On April 15, the Afghan Taliban launched a series of attacks in Kabul, the biggest in a decade. Government and military targets in three neighboring provinces also came under attack. According to Afghan Interior Minister Bismillah Mohammadi, a total of 47 people were killed and some 65 wounded in Kabul.
The Taliban's spring offensive has revived concerns that after 10 years the US-led NATO forces have yet to deal a fatal blow to the terrorist group. The attacks are ready proof that theTaliban still possesses the capability to strike unexpectedly and bring heavy losses to the Afghan people.
The Taliban was able to infiltrate fighters and arms into the supposedly secure Kabul, without either the Afghan government or the US-led NATO forces learning about the attacks before hand. The show of force by the Taliban, which heralds the beginning of the spring fighting season, has also raised concerns about the readiness of the Afghan National Army and police to assume responsibility for national security after NATO's withdrawal at the end of 2014.
It seems doubtful that the US and NATO forces will be able to weaken the combat capability of the Taliban before they hand over security responsibilities to Afghan forces, and whether they do or not they will still leave a big mess in Afghanistan after they withdraw their troops.
This gloomy outlook was darkened still further when the US forces in Afghanistan were hit by another scandal last week. The Los Angeles Times on Wednesday published photos depicting several soldiers from the 82nd Airborne Division posing with the remains of Afghan suicide bombers. The anonymous US serviceman who provided the newspaper with the photos said he wanted to highlight "the breakdown in leadership and discipline" that had created a security risk for troops serving in the country.

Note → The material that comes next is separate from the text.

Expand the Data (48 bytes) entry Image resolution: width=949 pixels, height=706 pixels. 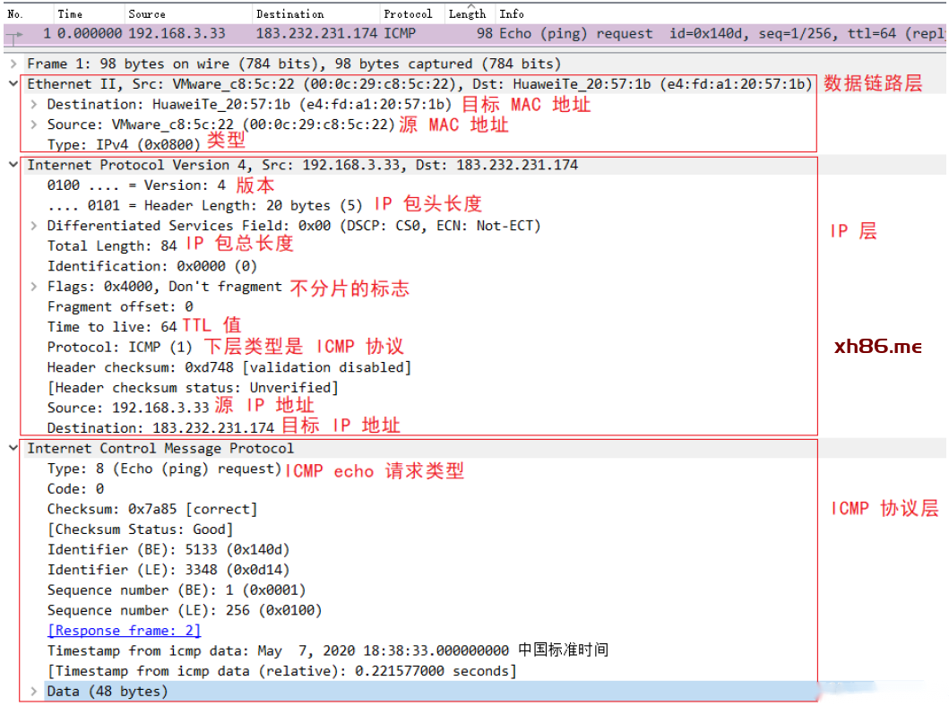34,691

In a statement released by the Pentagon soon after, US Defense Secretary Leon E. Panetta strongly rejected the misconduct and said that "anyone found responsible for this inhuman conduct will be held accountable" in accordance with the US military justice system.

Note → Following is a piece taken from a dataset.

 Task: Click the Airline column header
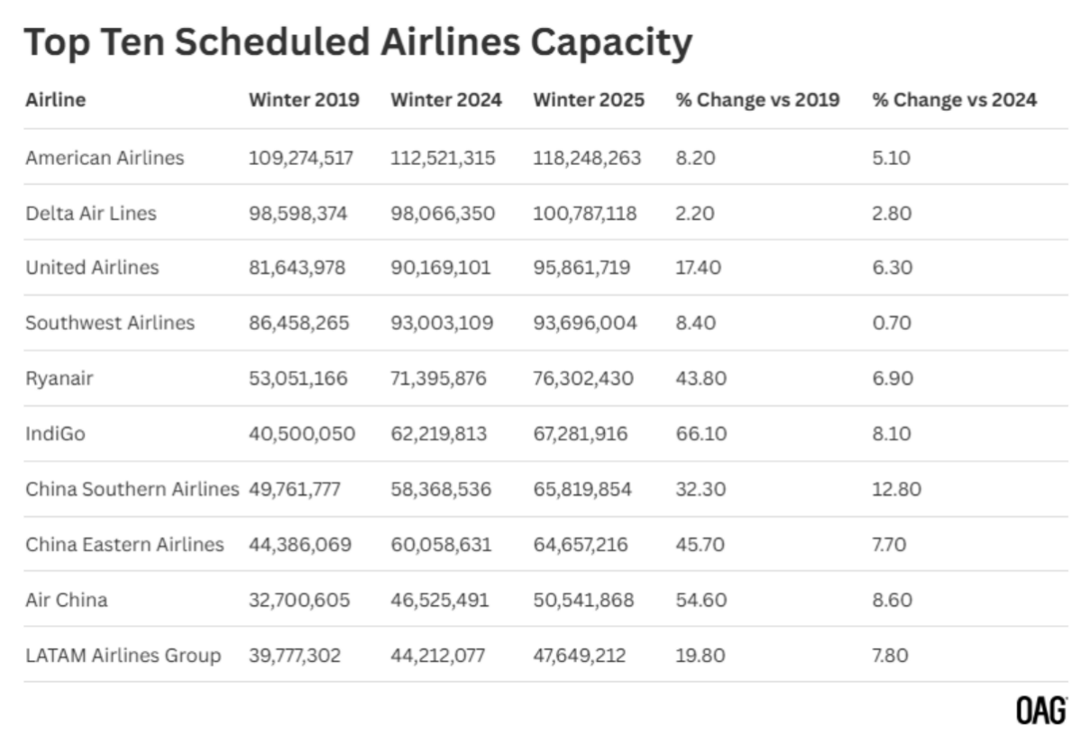[x=55, y=100]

This is not the first time misconduct by US soldiers in Afghanistan has been exposed. Last month, Sergeant Robert Bales was accused of killing 16 civilians, including women and children, in the southern Afghan province of Kandahar. The two countries are still reeling from the murders, which have been regarded as one of the worst atrocities committed by US soldiers during the Afghan war. The killings followed reports earlier this year of US soldiers burning the Quran, and a video purportedly showing US marines urinating on corpses of Taliban militants.

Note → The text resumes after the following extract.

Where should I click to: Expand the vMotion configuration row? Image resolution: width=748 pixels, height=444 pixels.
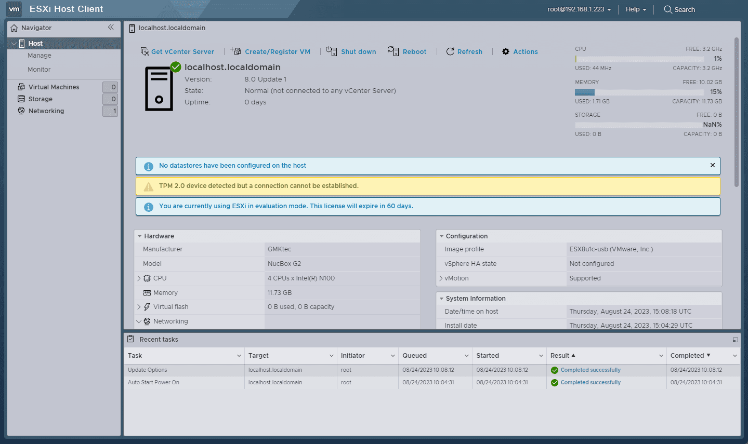(441, 278)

The scandals have further eroded the US' image in Afghanistan and driven its popularity to the lowest ebb for years. If the US cannot rein in the behavior of its forces, the increasing anger of the Afghan people alone will make it more difficult to forge effective security cooperation with the Afghan government in the lead up to withdrawal by the end of 2014.
After last month's shooting rampage, the Afghan Taliban has halted its peace negotiations with the US, leaving the allied forces no choice but to resort to more intensive military actions against the terrorist group.
In a final analysis, by launching incessant attacks in Afghan, the Taliban intends to destabilize the security situation in the country, shake the confidence of the Afghan government and the West and put them under its continuous military pressure. Its ultimate goal is to overthrow the Afghan government, drive away foreign forces and regain control in the central Asian country.
The US must be fully aware of the formidable situation in Afghanistan, readjust its strategy and do more to restore its image among the Afghan people.